Юноша и старец противоположны,

Старость — час печалей, юность — миг услад.

Юноши отважны, старцы осторожны.

Юность — май цветущий, старость — листопад.

Юный полон сил, старый хмур и хил,

Юный черен, старый сед,

Юный бодр и волен, старый вял и болен,

Старость — мрак, а юность — свет.

Юность, ты мила мне, старость, ты страшна мне,

Юноша пленил мои мечты!

Старый, убирайся! Мой пастух, решайся,

Слишком долго медлишь ты.

13

Богатство ль красота? Богатство, но на миг.

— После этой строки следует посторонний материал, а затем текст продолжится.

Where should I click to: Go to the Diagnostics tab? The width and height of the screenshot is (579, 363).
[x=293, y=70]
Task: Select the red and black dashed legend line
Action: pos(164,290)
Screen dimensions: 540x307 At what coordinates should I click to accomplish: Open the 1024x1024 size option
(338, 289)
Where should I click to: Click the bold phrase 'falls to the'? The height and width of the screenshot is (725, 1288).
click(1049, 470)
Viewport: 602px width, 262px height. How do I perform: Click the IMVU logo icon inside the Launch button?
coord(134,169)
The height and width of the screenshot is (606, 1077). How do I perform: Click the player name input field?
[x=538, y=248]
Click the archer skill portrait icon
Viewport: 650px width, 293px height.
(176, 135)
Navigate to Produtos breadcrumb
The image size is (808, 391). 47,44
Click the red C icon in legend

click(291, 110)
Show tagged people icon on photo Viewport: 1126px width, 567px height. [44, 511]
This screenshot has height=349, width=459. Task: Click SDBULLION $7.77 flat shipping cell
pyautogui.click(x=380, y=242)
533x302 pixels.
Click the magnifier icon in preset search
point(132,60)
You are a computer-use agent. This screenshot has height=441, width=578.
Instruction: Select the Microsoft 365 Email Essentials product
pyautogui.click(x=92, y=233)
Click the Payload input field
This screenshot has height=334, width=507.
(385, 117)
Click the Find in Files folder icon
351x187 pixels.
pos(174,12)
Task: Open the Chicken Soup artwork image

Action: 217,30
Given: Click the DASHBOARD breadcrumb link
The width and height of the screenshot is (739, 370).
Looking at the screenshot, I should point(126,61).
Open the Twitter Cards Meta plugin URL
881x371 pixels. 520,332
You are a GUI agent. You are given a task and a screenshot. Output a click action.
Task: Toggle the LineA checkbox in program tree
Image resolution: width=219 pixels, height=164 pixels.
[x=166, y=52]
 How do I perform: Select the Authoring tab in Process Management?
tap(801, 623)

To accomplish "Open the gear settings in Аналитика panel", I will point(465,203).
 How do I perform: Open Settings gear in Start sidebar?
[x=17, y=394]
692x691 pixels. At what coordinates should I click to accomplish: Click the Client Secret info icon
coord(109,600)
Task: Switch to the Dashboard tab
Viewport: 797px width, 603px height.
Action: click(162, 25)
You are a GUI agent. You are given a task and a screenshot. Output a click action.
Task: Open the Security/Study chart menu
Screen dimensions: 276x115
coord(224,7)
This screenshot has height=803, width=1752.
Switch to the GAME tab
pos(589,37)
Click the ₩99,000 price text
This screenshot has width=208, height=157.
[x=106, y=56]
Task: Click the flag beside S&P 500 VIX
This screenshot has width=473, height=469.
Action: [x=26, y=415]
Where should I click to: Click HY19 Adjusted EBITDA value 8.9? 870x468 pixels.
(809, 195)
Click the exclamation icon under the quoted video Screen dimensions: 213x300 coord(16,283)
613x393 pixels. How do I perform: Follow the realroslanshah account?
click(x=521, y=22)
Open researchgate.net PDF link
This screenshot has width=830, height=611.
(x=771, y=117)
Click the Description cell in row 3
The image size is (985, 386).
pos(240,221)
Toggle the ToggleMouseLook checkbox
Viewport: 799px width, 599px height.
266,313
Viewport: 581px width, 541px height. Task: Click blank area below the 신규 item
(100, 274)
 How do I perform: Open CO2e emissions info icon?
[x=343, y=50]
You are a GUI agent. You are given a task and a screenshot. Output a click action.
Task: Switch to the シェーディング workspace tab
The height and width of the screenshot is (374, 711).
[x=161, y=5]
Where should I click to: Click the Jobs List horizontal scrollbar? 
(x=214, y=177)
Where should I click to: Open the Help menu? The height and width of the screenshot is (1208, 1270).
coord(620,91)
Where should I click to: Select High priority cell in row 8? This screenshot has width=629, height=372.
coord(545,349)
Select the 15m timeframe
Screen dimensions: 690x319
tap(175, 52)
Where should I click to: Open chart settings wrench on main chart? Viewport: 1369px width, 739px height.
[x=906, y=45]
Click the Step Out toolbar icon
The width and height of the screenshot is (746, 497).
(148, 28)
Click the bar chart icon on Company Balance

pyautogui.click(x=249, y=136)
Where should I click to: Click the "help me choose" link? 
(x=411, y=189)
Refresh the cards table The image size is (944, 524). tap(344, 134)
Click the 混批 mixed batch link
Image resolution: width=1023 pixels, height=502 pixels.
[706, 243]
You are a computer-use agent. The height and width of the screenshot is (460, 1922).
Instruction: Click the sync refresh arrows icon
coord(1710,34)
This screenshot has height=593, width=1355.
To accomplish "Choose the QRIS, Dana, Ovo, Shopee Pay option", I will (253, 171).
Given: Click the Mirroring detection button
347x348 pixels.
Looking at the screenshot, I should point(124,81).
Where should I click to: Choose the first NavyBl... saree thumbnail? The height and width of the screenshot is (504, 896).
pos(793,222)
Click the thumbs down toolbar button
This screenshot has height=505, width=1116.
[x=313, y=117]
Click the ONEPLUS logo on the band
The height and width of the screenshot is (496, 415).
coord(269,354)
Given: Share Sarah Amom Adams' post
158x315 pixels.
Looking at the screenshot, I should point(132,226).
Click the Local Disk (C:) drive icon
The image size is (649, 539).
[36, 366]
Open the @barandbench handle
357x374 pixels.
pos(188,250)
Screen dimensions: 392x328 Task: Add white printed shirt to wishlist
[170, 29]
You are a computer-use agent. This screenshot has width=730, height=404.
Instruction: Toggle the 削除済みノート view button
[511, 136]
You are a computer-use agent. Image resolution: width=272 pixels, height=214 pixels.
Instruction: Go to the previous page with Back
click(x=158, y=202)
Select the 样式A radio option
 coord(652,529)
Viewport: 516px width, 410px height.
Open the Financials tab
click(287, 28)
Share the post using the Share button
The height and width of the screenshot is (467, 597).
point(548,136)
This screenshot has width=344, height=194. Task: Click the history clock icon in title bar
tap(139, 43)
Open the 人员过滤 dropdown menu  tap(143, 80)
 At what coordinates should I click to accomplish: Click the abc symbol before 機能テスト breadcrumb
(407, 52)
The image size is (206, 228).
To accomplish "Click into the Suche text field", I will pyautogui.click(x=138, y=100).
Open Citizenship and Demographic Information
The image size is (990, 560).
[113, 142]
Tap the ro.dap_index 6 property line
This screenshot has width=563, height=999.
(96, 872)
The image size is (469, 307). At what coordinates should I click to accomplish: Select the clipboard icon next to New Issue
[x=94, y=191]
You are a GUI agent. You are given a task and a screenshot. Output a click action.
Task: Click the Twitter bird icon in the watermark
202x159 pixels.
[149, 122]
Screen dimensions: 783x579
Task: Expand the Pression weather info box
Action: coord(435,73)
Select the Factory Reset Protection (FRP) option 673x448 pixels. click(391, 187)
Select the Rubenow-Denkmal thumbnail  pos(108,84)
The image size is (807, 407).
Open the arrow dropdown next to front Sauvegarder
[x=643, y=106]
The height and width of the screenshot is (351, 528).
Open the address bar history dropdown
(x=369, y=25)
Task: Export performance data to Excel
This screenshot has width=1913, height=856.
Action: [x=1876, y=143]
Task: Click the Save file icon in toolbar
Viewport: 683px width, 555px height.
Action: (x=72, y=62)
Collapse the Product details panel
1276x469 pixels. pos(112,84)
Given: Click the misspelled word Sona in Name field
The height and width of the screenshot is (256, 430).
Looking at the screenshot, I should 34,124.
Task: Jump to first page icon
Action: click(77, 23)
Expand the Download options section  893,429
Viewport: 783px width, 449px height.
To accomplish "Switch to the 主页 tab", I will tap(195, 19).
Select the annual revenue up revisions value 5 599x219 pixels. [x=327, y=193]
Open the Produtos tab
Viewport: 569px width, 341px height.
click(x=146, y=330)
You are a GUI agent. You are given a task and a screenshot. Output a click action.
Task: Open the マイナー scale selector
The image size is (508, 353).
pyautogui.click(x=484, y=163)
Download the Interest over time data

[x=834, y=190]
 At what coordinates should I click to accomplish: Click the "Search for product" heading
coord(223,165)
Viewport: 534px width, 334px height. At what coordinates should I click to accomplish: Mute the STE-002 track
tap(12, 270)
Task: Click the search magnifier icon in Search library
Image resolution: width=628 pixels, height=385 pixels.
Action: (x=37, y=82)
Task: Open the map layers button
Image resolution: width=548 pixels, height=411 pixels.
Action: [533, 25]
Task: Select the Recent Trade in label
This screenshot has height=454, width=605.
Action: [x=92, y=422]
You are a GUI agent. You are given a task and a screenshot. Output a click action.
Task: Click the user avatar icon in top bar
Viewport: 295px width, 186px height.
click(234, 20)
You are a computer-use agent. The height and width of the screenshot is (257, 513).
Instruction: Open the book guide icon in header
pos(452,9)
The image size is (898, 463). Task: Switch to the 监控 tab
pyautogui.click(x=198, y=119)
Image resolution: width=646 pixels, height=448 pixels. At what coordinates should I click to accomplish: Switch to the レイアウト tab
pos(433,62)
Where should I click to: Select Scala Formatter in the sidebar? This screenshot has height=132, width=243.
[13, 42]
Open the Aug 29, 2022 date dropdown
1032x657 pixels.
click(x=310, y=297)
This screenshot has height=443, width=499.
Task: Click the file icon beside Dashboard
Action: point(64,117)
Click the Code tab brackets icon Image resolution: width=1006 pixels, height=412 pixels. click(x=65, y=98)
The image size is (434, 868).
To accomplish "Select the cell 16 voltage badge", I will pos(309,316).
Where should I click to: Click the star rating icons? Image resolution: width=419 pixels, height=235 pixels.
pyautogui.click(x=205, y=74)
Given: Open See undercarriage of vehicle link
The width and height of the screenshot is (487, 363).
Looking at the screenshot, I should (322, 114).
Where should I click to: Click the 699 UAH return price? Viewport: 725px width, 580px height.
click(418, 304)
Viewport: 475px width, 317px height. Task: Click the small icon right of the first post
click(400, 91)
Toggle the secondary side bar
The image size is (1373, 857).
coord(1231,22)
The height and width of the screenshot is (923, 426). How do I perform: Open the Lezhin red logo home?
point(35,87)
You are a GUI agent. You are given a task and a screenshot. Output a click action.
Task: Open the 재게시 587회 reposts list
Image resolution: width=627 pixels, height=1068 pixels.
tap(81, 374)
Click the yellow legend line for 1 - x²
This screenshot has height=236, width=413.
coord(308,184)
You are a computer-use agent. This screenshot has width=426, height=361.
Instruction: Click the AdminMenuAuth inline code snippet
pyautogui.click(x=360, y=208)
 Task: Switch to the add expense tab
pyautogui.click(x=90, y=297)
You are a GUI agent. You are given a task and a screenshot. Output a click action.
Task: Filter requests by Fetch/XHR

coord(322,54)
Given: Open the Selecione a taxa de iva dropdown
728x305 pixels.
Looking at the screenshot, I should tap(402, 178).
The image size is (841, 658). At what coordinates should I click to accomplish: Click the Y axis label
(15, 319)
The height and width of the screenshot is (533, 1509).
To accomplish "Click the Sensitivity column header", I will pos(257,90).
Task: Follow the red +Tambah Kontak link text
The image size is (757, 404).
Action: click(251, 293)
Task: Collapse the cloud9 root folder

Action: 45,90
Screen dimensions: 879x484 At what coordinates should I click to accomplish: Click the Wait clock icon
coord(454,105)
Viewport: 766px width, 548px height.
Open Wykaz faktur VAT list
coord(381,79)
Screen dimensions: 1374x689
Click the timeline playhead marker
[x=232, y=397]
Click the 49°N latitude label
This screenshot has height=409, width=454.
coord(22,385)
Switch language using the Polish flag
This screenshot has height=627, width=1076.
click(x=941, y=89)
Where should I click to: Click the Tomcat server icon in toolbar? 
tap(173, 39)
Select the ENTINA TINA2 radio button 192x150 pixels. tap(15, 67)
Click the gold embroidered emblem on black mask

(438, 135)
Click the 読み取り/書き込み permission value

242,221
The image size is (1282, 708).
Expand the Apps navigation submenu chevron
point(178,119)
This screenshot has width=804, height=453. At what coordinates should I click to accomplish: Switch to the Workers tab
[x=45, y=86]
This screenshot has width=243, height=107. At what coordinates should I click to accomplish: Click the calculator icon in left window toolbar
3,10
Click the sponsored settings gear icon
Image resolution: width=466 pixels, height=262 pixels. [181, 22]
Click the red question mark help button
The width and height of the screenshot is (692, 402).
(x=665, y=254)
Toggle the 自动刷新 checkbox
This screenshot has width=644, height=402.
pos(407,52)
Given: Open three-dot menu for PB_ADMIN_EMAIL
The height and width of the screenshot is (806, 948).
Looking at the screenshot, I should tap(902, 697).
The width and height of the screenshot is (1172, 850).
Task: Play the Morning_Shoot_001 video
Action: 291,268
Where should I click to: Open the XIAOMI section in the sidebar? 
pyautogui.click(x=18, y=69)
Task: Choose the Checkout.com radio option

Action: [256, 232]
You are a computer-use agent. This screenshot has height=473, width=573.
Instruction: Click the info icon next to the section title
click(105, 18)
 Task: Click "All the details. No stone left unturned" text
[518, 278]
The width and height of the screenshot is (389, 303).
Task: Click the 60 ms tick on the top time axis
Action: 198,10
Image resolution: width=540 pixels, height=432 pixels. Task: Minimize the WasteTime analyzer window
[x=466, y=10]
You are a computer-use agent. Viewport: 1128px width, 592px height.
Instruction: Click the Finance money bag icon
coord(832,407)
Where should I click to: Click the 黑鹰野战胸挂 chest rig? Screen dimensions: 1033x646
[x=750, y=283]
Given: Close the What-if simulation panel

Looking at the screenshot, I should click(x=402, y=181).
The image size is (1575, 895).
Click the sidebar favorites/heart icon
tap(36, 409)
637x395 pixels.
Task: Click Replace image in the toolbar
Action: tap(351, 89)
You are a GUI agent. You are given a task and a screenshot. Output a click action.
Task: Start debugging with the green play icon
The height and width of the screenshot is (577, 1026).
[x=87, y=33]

Словили бабочку — и сразу меркнет чудо.

Дохнуло холодом — и розмарин поник.

Один толчок — и нет хрустального сосуда.

Богатство, бабочка, стекло ли, розмарин, —

Растратил, застудил, разбил — конец один.

Богатство потеряв, едва ль вернешь его.

Померкшей бабочке не возвратятся краски.

Морозом схвачено, растение мертво.

Хрусталь разбит — забудь, не подберешь замазки.

Так мертвой красоты вовеки не вернут

Ни грим обманчивый, ни золото, ни труд.

14

«Спокойной ночи, спи!» — шепнула мне она

И унесла покой, мне пожелав покоя.

Один в пустом дому я мучаюсь без сна,

В сомненьях тягостных лежу, догадки строя.

Сказала: «Будь здоров и завтра приходи!»

Но как здоровым быть с отчаяньем в груди?

Когда я уходил — кто женщину поймет? —

Она кивнула мне и улыбнулась мило.

Обрадовал ее печальный мой уход,

Иль то, что завтра я вернусь, ее смешило?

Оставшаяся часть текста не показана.